When you defer money into a HSA:

  • Funds are pre-tax (e.g. pre-federal and state income taxes)
  • Again, they are really pre-tax, including FICA taxes (your 401k *doesn’t* have this benefit.)
  • If you use the funds from your HSA for an eligible expense, it is not taxed went spent, (therefore funds remained completely untaxed from your payroll deferral to it’s expenditure)
  • Further, if you invest funds within your HSA any interest, dividends, capitals gains, etc., you make on those funds remain tax deferred, and if spent on qualified expenses, keeps that status.

That is four ways you’re not paying taxes on deferred funds. Your 401k cannot compete. It’s tax deferred on the way in. But you still pay Medicare and SS on those funds. It’s taxed on the way out, and worse still penalized if you do so before retirement. Almost always, in every situation you should be maximizing your HSA contributions before your 401k (unless there is an employer match.)

Next, there is presently no time period when you are required to reimburse yourself from your HSA per IRS rules. And a common tactic is to incur the cost directly out of pocket, record the expense in your HSA account as an unreimbursed expense, upload and save that receipt while leaving the funds in you HSA to grow waiting until later to reimburse yourself. Typically invested in an index fund, so it outpaces inflation (and to steal a quote often attributed to Einstein, “Compound interest is the most powerful force in the universe.“) This can further be sweetened by using a rewards style credit card so you get the (non-taxable) perks of cash back, frequent flier miles, there are even Bitcoin rewards credit cards (affiliate link) now! – whatever it is, you can get that perk from your health spending too, *now*. This goes with a huge caveat that you must be disciplined in paying your credit card off in full each month, or this benefit is completely lost and forfeited even with one month’s worth of interest accrued.

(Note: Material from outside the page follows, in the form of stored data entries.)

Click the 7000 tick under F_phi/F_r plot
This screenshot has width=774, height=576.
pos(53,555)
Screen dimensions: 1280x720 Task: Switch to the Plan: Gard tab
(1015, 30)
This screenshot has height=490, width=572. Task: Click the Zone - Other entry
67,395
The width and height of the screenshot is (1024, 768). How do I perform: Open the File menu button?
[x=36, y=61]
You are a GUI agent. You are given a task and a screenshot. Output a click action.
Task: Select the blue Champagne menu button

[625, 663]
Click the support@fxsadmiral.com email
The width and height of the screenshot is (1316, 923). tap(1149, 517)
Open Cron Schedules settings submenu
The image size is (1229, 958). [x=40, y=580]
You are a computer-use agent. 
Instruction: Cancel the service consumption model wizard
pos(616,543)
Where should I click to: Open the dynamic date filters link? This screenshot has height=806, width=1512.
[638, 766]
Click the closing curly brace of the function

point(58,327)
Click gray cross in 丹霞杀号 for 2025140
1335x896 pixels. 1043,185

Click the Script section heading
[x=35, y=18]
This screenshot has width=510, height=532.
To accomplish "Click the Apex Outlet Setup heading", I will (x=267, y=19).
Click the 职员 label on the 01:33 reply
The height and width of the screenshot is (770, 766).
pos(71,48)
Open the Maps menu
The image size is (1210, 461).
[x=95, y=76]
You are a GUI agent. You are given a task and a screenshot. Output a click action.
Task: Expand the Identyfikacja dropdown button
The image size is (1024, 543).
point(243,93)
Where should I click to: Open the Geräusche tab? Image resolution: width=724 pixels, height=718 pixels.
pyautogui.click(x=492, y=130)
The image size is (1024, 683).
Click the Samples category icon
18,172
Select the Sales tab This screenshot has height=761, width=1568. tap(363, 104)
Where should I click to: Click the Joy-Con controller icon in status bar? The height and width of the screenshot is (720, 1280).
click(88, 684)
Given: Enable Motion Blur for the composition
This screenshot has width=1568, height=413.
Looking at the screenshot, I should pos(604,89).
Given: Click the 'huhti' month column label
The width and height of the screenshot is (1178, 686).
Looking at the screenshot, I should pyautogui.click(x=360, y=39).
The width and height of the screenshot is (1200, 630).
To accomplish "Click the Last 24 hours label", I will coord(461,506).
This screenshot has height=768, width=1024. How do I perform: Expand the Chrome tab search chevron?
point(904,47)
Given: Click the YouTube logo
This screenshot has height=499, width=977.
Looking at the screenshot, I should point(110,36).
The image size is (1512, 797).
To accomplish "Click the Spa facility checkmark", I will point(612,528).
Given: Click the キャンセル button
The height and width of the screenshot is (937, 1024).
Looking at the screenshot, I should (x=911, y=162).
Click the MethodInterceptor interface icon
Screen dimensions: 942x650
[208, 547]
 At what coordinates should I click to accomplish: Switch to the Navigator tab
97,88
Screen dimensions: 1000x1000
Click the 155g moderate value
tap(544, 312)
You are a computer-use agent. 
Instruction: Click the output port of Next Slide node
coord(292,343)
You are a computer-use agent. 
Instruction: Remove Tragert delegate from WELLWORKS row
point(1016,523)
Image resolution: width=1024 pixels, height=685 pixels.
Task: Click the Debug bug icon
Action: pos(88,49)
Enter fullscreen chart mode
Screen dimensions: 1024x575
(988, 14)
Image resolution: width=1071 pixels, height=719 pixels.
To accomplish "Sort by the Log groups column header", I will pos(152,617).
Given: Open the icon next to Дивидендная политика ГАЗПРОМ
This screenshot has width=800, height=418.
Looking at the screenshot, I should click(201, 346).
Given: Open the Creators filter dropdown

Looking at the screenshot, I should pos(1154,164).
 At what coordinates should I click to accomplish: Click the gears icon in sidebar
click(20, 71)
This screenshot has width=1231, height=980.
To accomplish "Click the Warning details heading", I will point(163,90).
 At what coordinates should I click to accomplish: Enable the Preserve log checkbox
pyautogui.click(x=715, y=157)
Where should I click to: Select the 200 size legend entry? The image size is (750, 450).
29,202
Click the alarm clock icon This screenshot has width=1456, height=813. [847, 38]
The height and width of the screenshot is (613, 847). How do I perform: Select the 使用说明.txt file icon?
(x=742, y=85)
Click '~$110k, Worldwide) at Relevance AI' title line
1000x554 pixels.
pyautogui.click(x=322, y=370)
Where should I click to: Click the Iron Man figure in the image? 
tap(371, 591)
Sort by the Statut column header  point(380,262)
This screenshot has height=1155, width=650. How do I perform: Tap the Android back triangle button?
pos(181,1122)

Next, HSA funds never expire. This isn’t a flexible *spending* account. It’s a savings account for a reason. And the HSA / FSA acronyms obfuscate that difference. HSA’s are for saving. Again, funds you defer into your HSA never expire. Those funds are always yours until you spend them, and beyond some mostly minor fees (determined on your plan’s setup) that typically cost nothing to keep open, and often disappear once you hit threshold account balances. Funds will sit there, and if managed properly will compound and grow over time. Even if you switch to a non-HSA health plan in the future, you can use previously deferred amounts for your co-pays, etc.

When you retire, you can use HSA funds to cover healthcare premiums related to tack on Medicare part B, part D, part whatever they come up with next plans. Further, if you did stack receipts as noted above, you can draw those funds back in lump sum tax free – without affecting other taxable incomes that your IRA or 401k will affect (and sometimes depending on your age also affect other pensions or SS benefits.)

But even if you do none of this and your federal tax rate is 0%, and contribute and spend that money right away. Why wouldn’t you save the 6.8% on FICA taxes, and keep the 3% cash bank from your rewards card for the doctor’s appointment you were going to pay for anyways? Further, who wouldn’t take the 9.8% discount on their ibuprofen, tampons, at-home Covid tests, or even sunscreen!? There is an Amazon HSA store (affiliate link) , with all sorts of qualified items you can use your HSA for. You’re paying taxes on every day things, when you shouldn’t be.

All of which ignores the usual argument of “I am young and healthy”. Yes, you may be that to today, but that will change. You may even remain healthy your whole life, but keeping that way will require future health spending. Plan for that now. And if it all goes perfectly, you can cash out your appreciated HSA funds at retirement and pay your then marginal tax rate on those distributions. You’ll thank yourself later. I promise.

If you have an HSA available to you, and you’re not doing your best to try to maximize contributions, you are probably leaving money on Uncle Sam’s table. Which I ask you – why?